Training and test splits
The very first thing that you will need to do is split the data into training and test sets. Write a Python script to perform the split: 75% of the data for training and the remainder for test. Take appropriate measures to ensure that the test set is not biased in any way. Store the resulting training and test sets in files using any convenient data format that you like. Collect and record statistics on the resulting training and test sets including total numbers of real and fake news headlines in each set.
If you plan to use a validation set (as opposed to cross validation) for model selection, this would be a good time to split off the validation set too.
The second part of preprocessing will be to extract the features you will need for the remainder of the analysis. You may revisit this stage many times as you become more familiar with the dataset and the kinds of features that may be useful for the classification task. You may want to start by using a bag-of-words model here to transform the documents into a fixed length
representation suitable for classification. The sklearn.feature_extraction.text package may be useful here.
The features you choose will affect the performance of the final classifier, and there are many possibilities (e.g. stop word removal, TF-IDF encoding, infrequent word removal, etc.). Choose something you think is reasonable to start with and later you can experiment with alternatives on the validation set.
Exploratory data analysis
Use the training section of the dataset to perform some exploratory data analysis. The goal at this stage is to become accustomed with the data and gain insights into the kinds of features that may be useful for classification.
Consider carefully which subset of the data should be used for exploratory analysis.
Find the top-20 most frequently used words in real and fake headlines and use a bar plot to show their relative frequencies. What can you say about these words? What changes when stop words are removed?

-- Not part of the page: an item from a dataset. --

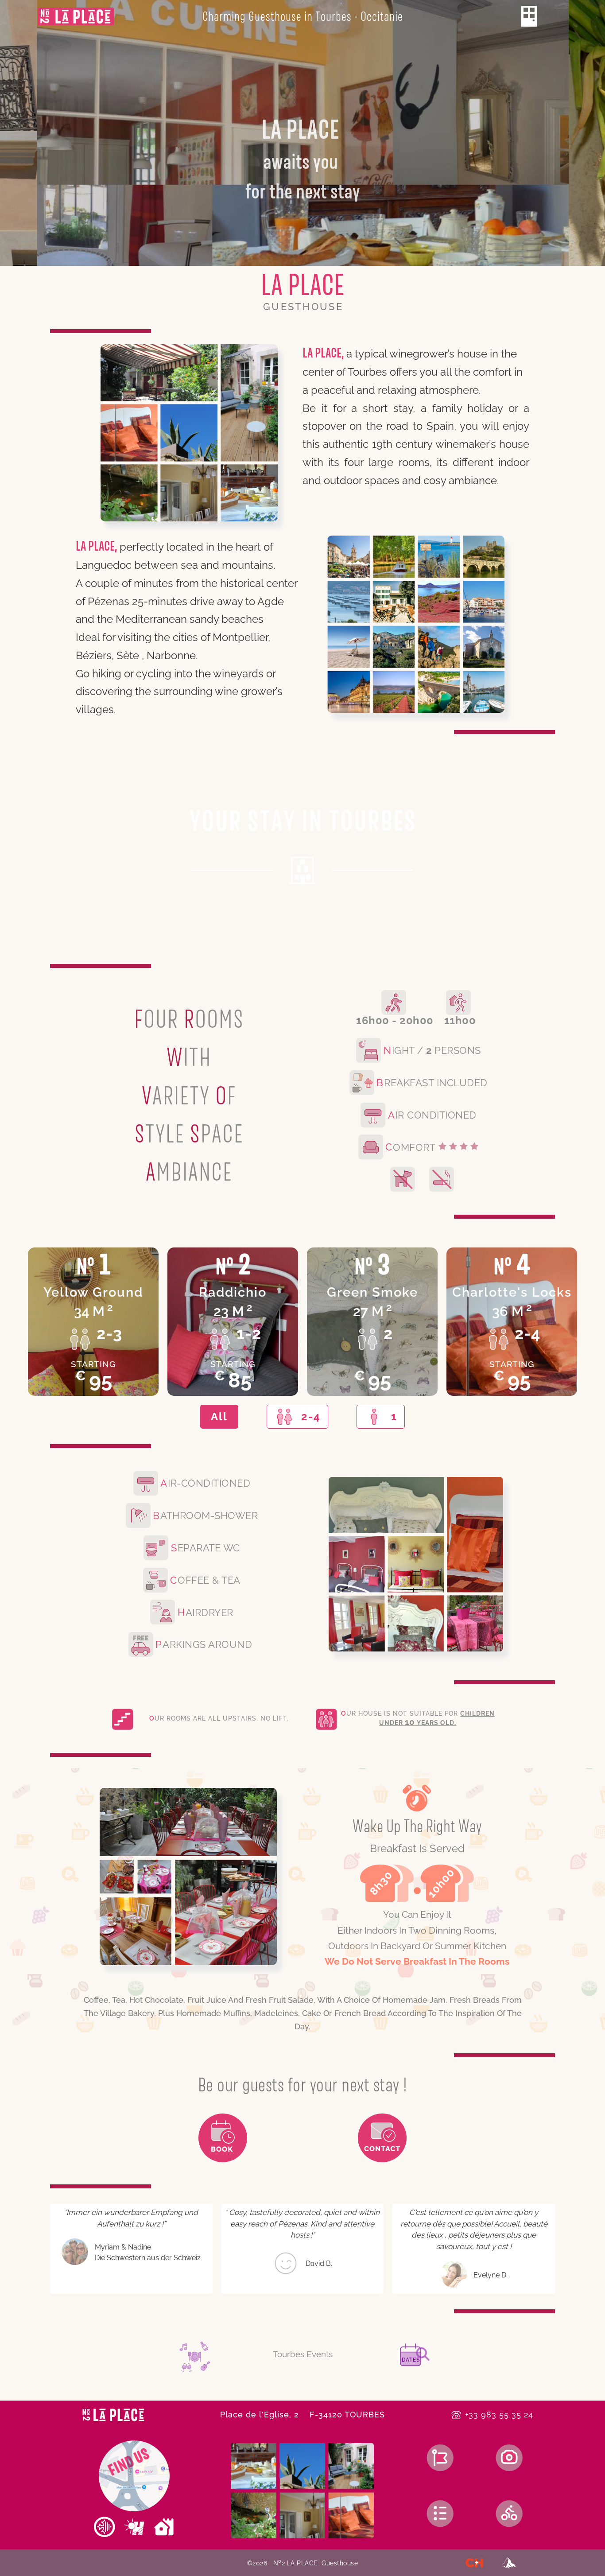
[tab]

Compare the distribution of headline lengths in real and fake headlines using appropriate plots
(e.g. a boxplot). Are fake headlines usually shorter or longer? Document all your findings and any other interesting observations that you can find.
Train a supervised classification model on your features and calculate validation accuracy either on a hold-out validation set or using cross-validation. Record the final accuracy of the classifier. How many of the headlines are correctly classified by the model? How many are misclassified? Investigate the kinds of errors that are being made (e.g. using the sklearn.metrics package).
Document all findings. Save the model to the disk (e.g. using the Python pickle module).
Select multiple candidate models that you want to compare. This could include different classifiers (e.g. naive Bayes (MultinomialNB), logistic regression, SVMs, etc.), different hyperparameters, or different sets of features. Use a validation set or cross-validation to
compare the accuracy of different models. Create plots to compare a subset of the models that you investigated during model selection. Retain the most effective model for evaluation.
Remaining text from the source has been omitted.